22.3% of the population was under the age of 18, 6.7% from 18 to 24, 22.5% from 25 to 44, 25.5% from 45 to 64, and 23.0% who were 65 years of age or older. The median age was 43.4 years. For every 100 females, there were 105.8 males. For every 100 females ages 18 and older, there were 107.5 males.

The 2016–2020 5-year American Community Survey estimates show that the median household income was $59,583 (with a margin of error of +/- $8,103) and the median family income was $70,893 (+/- $18,178). Males had a median income of $46,830 (+/- $11,194) versus $22,847 (+/- $6,048) for females. The median income for those above 16 years old was $35,664 (+/- $9,397). Approximately, 8.1% of families and 12.8% of the population were below the poverty line, including 19.2% of those under the age of 18 and 7.8% of those ages 65 or over.

===2010 census===
As of the census of 2010, there were 929 people, 375 households, and 254 families living in the city. The population density was 1206.5 PD/sqmi. There were 392 housing units at an average density of 509.1 /sqmi. The racial makeup of the city was 95.7% White, 1.1% African American, 0.4% Native American, 0.3% Asian, 0.4% from other races, and 2.0% from two or more races. Hispanic or Latino of any race were 2.2% of the population.

There were 375 households, of which 36.0% had children under the age of 18 living with them, 50.4% were married couples living together, 11.5% had a female householder with no husband present, 5.9% had a male householder with no wife present, and 32.3% were non-families. 26.7% of all households were made up of individuals, and 13.6% had someone living alone who was 65 years of age or older. The average household size was 2.48 and the average family size was 2.92.

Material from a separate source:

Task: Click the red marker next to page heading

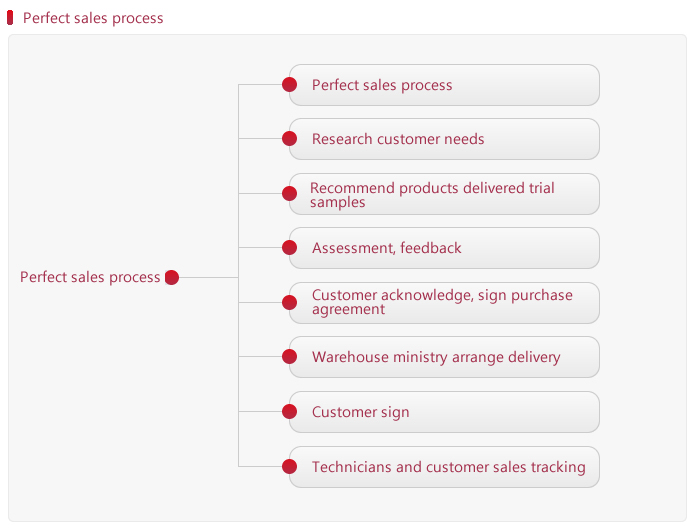Action: coord(10,18)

The median age in the city was 37.1 years. 27.1% of residents were under the age of 18; 6.4% were between the ages of 18 and 24; 25.6% were from 25 to 44; 25.3% were from 45 to 64; and 15.6% were 65 years of age or older. The gender makeup of the city was 47.6% male and 52.4% female.

===2000 census===
As of the census of 2000, there were 901 people, 370 households, and 260 families living in the city. The population density was 1,156.5 PD/sqmi. There were 395 housing units at an average density of 507.0 /sqmi. The racial makeup of the city was 94.12% White, 0.67% African American, 0.67% Native American, 0.33% Asian, 0.22% Pacific Islander, 0.33% from other races, and 3.66% from two or more races. Hispanic or Latino of any race were 1.00% of the population.

There were 370 households, out of which 33.5% had children under the age of 18 living with them, 55.4% were married couples living together, 11.9% had a female householder with no husband present, and 29.7% were non-families. 24.9% of all households were made up of individuals, and 14.1% had someone living alone who was 65 years of age or older. The average household size was 2.44 and the average family size was 2.91.

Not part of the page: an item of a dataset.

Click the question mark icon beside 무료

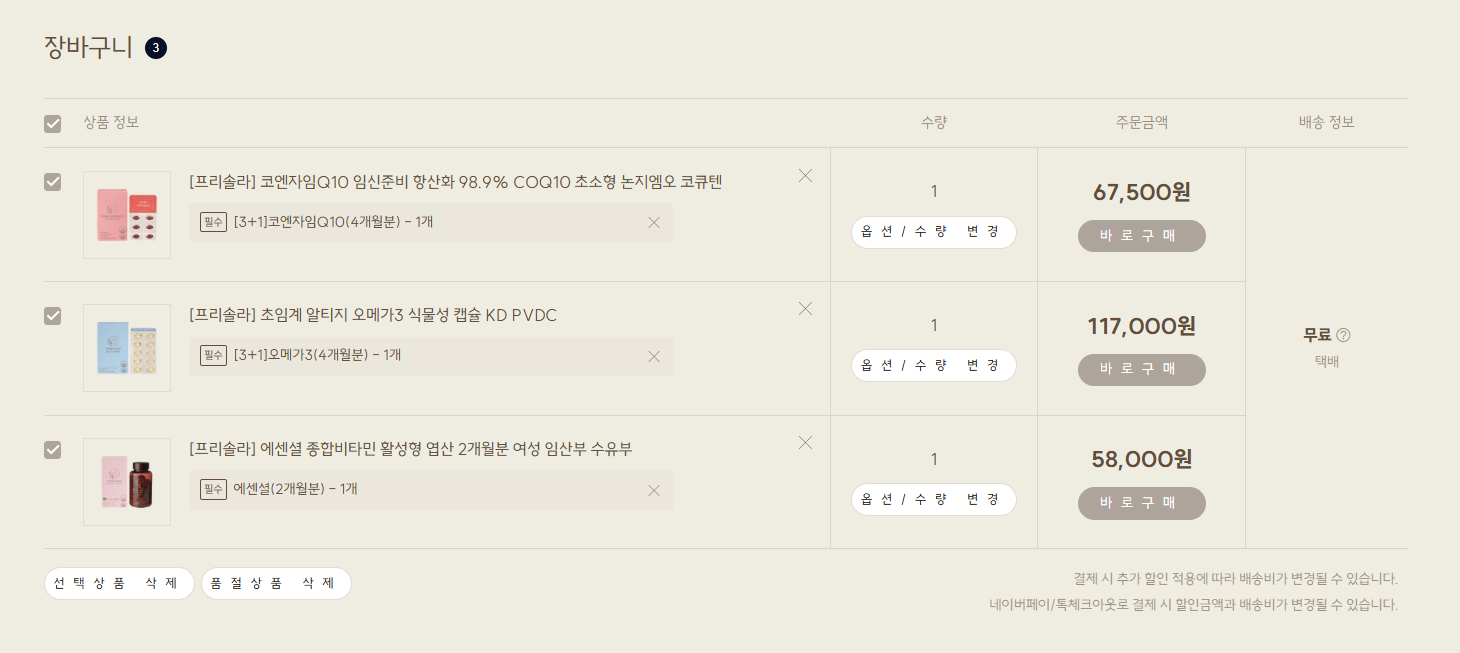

In the city, the population was spread out, with 25.7% under the age of 18, 9.3% from 18 to 24, 27.3% from 25 to 44, 21.8% from 45 to 64, and 15.9% who were 65 years of age or older. The median age was 37 years. For every 100 females, there were 94.6 males. For every 100 females age 18 and over, there were 89.0 males.

The median income for a household in the city was $39,013, and the median income for a family was $46,641. Males had a median income of $32,778 versus $26,500 for females. The per capita income for the city was $17,577. About 4.9% of families and 7.9% of the population were below the poverty line, including 6.0% of those under age 18 and 12.0% of those age 65 or over.

==Education==
The community is served by Perry–Lecompton USD 343 public school district. School unification consolidated Perry and Lecompton schools forming USD 343 in 1970. Perry-Lecompton High School is located in Perry. Lecompton Elementary School is located in Lecompton. The Perry-Lecompton High School mascot is Kaws.

Prior to school unification, the Perry High School mascot was Kaws.